» Reading text
— Start —

Flowpack.ElasticSearch.ContentRepositoryAdaptor
Flowpack.ElasticSearch.ContentRepositoryAdaptor copied to clipboard
Use flattened field type instead of object for neos_fulltext_parts
The field neos_fulltext_parts stores the fulltext path for every aggregateRoot document with the childnode identifiers as keys. This easily can lead to mapping explosion. Starting with Elasticsearch > 7.3, you can configure:
properties:
'neos_fulltext_parts':
search:
elasticSearchMapping:
type: flattened
indexing: ''
to avoid this.
This should be the default when 7.x is the minimal supported version.
Note: as per https://www.elastic.co/guide/en/elasticsearch/reference/7.5/release-highlights-7.3.0.html#_new_flattened_field_type this type is only available "with the default distribution of Elasticsearch." – whatever that means.
The bad thing is, we can't simply override this in userland code… The default is
'neos_fulltext_parts':
search:
elasticSearchMapping:
type: object
enabled: false
indexing: ''
and when changing the type to flattened
, you get this: Mapping definition for [neos_fulltext_parts] has unsupported parameters: [enabled : false]
I changed this directly, configuration:show
now gives me:
neos_fulltext_parts:
search:
elasticSearchMapping:
type: flattened
indexing: ''
like above. I still get this:
{
"update": {
"_index": "neos-fb11fdde869d0a8fcfe00a2fd35c031d",
"_type": "_doc",
"_id": "0c079d7c6c2a427f76eaf55340dd28d79ce3ae47",
"status": 400,
"error": {
"type": "illegal_argument_exception",
"reason": "Limit of total fields [1000] has been exceeded"
}
}
}
Debugging shows me: During indexing, an index named like neos-e781f29c8dd927c09735547a848e3459-1612469847
is created, that shows this when fetching the mapping:
"neos_fulltext_parts": {
"type": "flattened"
}
As soon as documents are actually added, this happens to an index named like neos-e781f29c8dd927c09735547a848e3459
(note the missing suffix), in which the mapping is like this:
"neos_fulltext_parts": {
"properties": {
"04b90b2e-fc62-4c31-aa7a-12cbb2c8dc94": {
"properties": { … }
},
…
}
}
The bad thing is, we can't simply override this in userland code… The default is
@kdambekalns: https://github.com/Flowpack/Flowpack.ElasticSearch.ContentRepositoryAdaptor/commit/97aa56fe2b1f30e16b53c766c2ecda954a5cae08 is whats needed to unset ´enabled`. Seems I actually only added that to v8 🙈
As soon as documents are actually added, this happens to an index named like neos-e781f29c8dd927c09735547a848e3459 (note the missing suffix), in which the mapping is like this:
@kdambekalns: There should never be an index named like that. It should be an alias pointing to one of the timestamp suffixed indices. Apparently this index was created on the fly - without the index configuration / mapping applied - before the aliases are added.
Great, that bug about the alias not being an alias is a long-time aquaintance, now that you mention it. With that fixd (manually), indexing indeed preserves the flattened
type.
I'll create a PR mimicking https://github.com/Flowpack/Flowpack.ElasticSearch.ContentRepositoryAdaptor/commit/97aa56fe2b1f30e16b53c766c2ecda954a5cae08 for v7 tomorrow.
And look into that "no alias created as expected" issue.
I'll create a PR mimicking 97aa56f for v7 tomorrow.
https://github.com/Flowpack/Flowpack.ElasticSearch.ContentRepositoryAdaptor/pull/372
Anyone got this working with Opensearch (which does not support flattened)? 🤔

— End —

» List of tasks
1. In the thread, what reason does the error response give after the mapping type was changed to flattened?
2. Reproduce word for word the part of the thread that opens with the words "This should be" and closes with "whatever that means.".
3. In the thread, list every key that appears directly inside the "update" object of the error response.

» Entries on target coordinates
— Start —

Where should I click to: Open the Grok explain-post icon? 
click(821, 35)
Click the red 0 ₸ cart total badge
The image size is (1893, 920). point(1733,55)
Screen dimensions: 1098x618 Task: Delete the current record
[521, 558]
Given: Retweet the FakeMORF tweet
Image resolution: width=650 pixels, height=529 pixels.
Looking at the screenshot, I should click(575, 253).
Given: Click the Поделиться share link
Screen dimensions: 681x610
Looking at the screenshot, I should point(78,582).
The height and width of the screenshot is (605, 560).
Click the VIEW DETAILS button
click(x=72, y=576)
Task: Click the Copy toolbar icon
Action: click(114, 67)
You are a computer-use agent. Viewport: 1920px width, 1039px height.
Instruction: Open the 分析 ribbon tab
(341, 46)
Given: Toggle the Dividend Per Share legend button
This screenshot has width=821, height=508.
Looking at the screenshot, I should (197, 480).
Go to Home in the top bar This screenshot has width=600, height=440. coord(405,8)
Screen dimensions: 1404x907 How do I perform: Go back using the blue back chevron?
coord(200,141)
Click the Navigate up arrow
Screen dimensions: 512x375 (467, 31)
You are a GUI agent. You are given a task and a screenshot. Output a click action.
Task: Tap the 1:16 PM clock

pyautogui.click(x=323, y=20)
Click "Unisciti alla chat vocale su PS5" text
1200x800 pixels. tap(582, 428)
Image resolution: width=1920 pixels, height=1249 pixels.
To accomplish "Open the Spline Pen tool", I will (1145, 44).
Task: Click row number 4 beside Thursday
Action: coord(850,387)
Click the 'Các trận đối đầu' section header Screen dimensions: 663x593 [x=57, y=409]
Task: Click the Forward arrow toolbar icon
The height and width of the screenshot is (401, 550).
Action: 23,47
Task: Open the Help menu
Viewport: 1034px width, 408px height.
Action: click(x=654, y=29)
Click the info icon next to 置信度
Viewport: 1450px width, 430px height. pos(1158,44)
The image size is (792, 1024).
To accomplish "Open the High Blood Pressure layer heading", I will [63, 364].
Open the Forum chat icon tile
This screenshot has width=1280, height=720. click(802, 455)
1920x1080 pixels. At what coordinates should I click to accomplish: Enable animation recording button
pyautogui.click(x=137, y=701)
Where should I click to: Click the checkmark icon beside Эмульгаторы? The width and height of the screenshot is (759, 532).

— End —

» Answers for this exercise
1. "Limit of total fields [1000] has been exceeded"

2.
This should be the default when 7.x is the minimal supported version.
Note: as per https://www.elastic.co/guide/en/elasticsearch/reference/7.5/release-highlights-7.3.0.html#_new_flattened_field_type this type is only available "with the default distribution of Elasticsearch." – whatever that means.

3. _index, _type, _id, status, error